Frum, a Canadian who only became naturalized as a US citizen in 2007, was important in the early years of the Bush presidency and crafted many of the falsehoods and propaganda points that got up the Iraq War. He bears a heavy responsibility for the unnecessary deaths of over 4000 US military personnel, for the deaths of some 600,000 Iraqis, and for the displacement of nearly 4 million Iraqis. In a just world, David Frum would be on trial for his role in severe violations of international law, as would Bush, Cheney, Perle, and the rest of those bald-faced liars and warmongers.
To cover his prevarications and failed policies, Frum joined Wieseltier in playing the anti-Semitism card at CNN this week, piling on Sullivan but also smearing yours truly. His exhibit A was a passage in which I complained about supporters of the Israeli Likud party attempting to enlist the US military to fight wars on behalf of that party’s platform. The column was mainly about Larry Franklin, a Catholic, who went to jail on espionage charges for passing classified Pentagon documents to AIPAC and the Israeli embassy.

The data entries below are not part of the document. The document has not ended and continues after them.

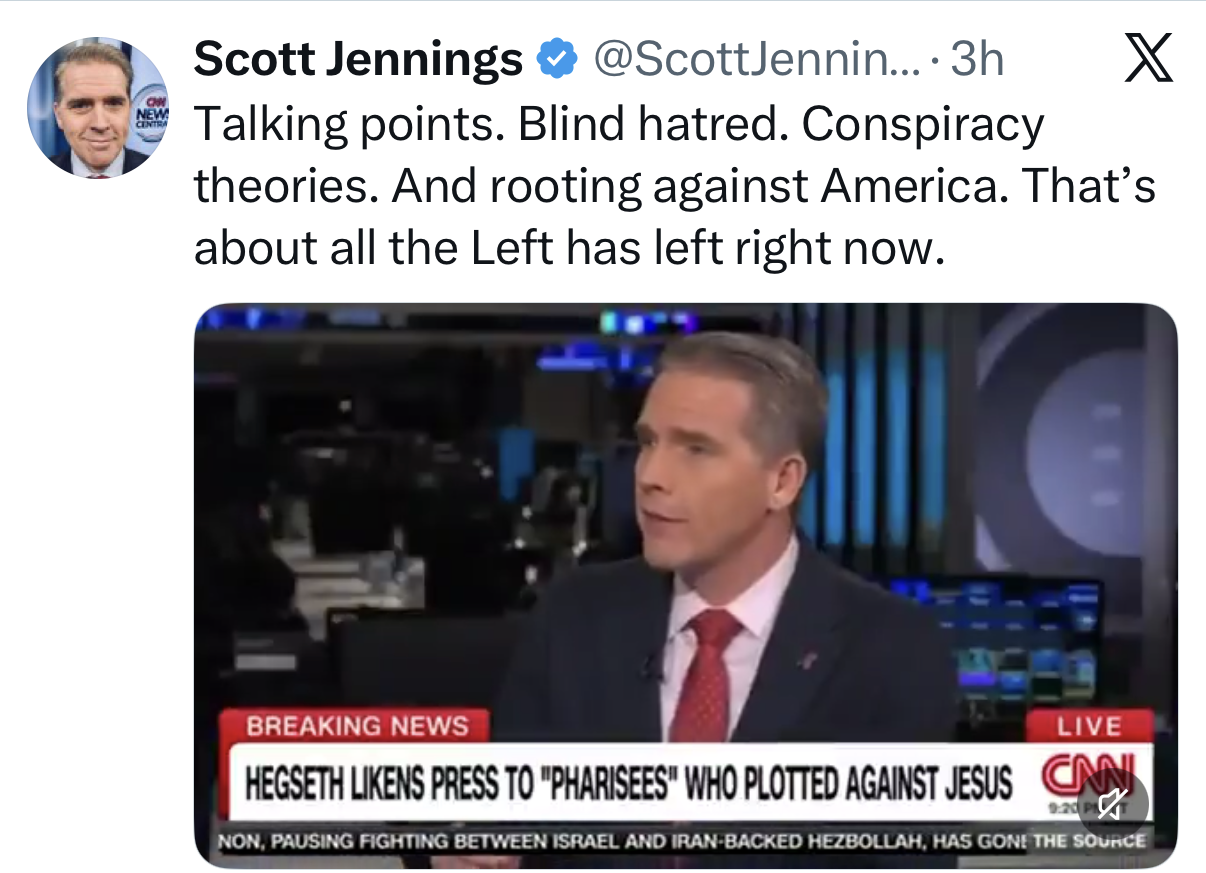Play the embedded CNN video clip
The width and height of the screenshot is (1206, 873).
point(685,585)
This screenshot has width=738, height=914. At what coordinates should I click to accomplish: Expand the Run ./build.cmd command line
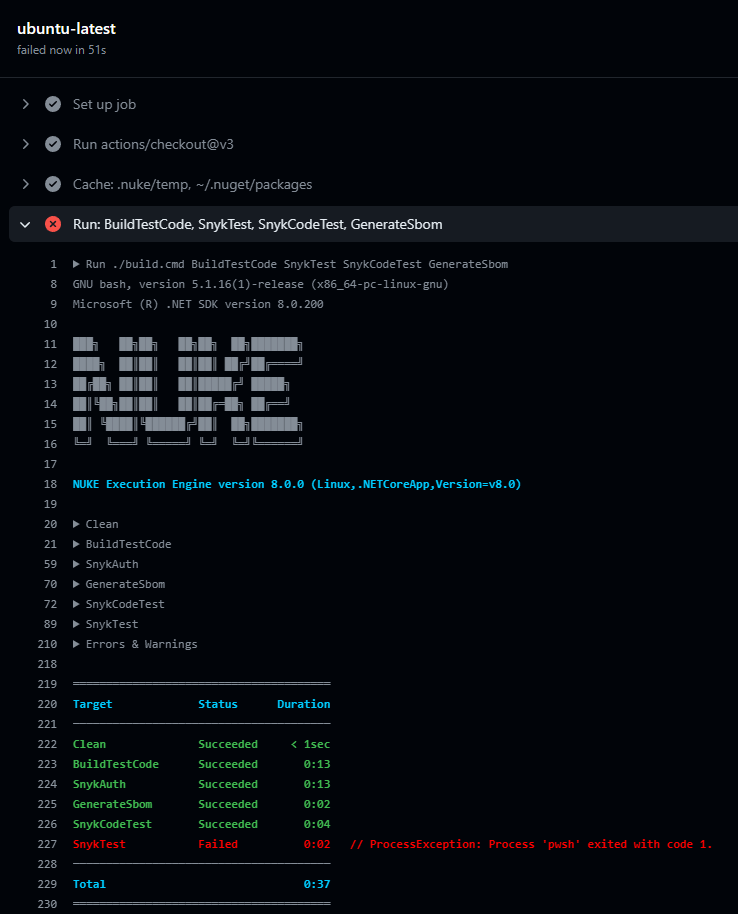78,264
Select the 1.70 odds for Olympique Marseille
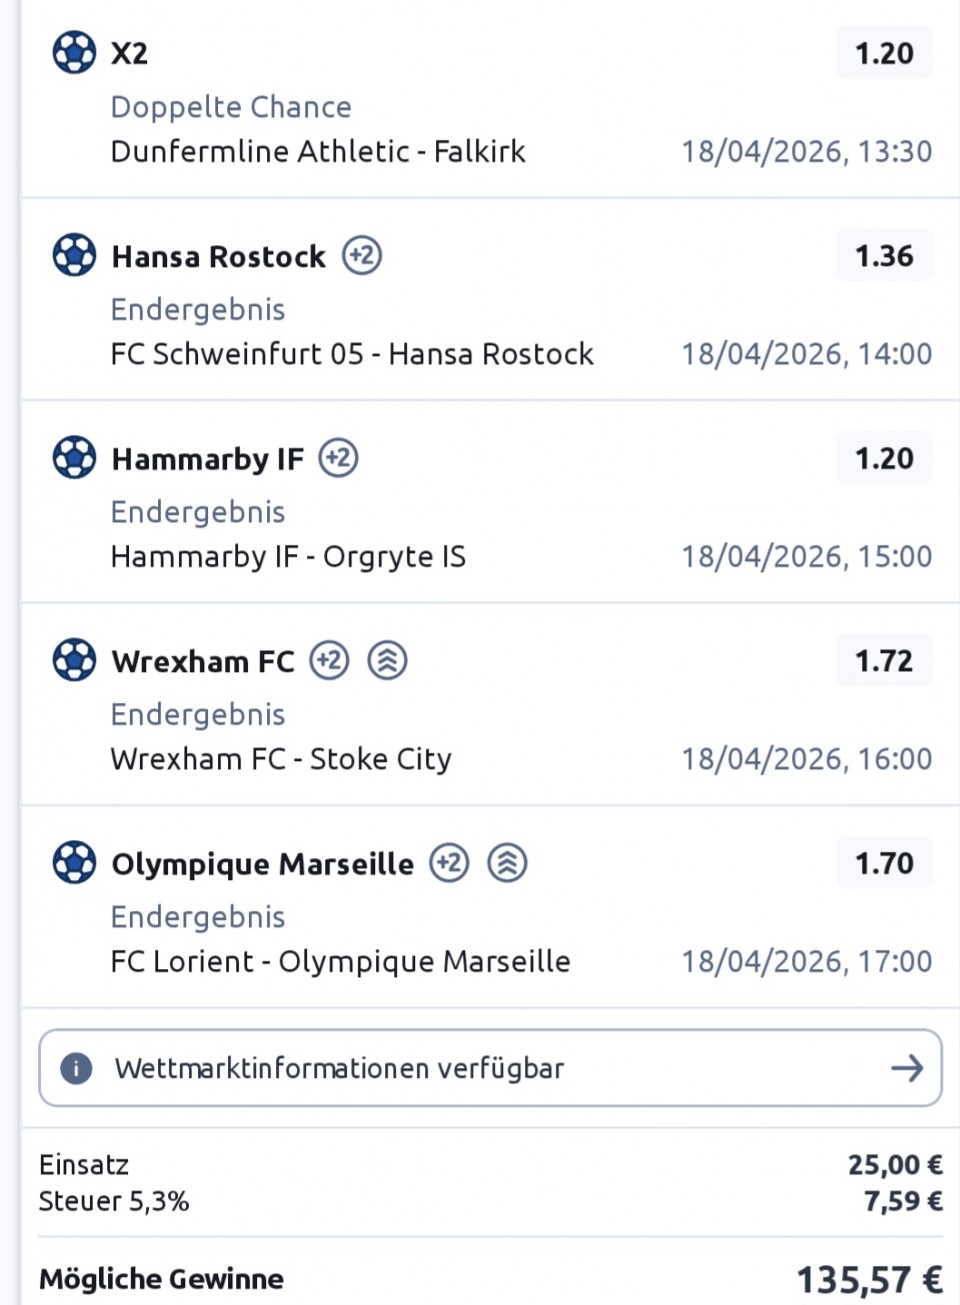 click(884, 863)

Since supporters of the Likud government, Christian and Jewish, are even now attempting to foment a US war on Iran on behalf of rightwing objectives in Israel (Iran is no more a threat to the United States than Iraq had been), I rather stand by my condemnation of them.
As someone who travels to Israel, collaborates on research with Israeli colleagues, supports Israelis’ right to live normal and fulfilling lives in security, and recently stayed in a kubbutz, I am puzzled by Frum’s innuendo. I am critical of Israeli policy in Gaza and the West Bank, but then so are former prime ministers Ehud Olmert and Ehud Barak; I think I probably haven’t said anything on the issue that clear-eyed Israelis haven’t already said themselves.
But I will complain about David Frum’s dual loyalties. I am very suspicious of a rightwing Stephen Harper-style Canadian becoming so influential in the United States. I like my Canadians in their normal, sane estate. I fear he may be influencing my country in directions that benefit rightwing Canadian politicians and war industries in Ottawa. Although Canada has also leant us treasures like William Shatner, Dan Akroyd and Paul Schaeffer, for which I’m grateful, the latter never became ensconced in the halls of power or encouraged anyone to fire a shot in anger off the set.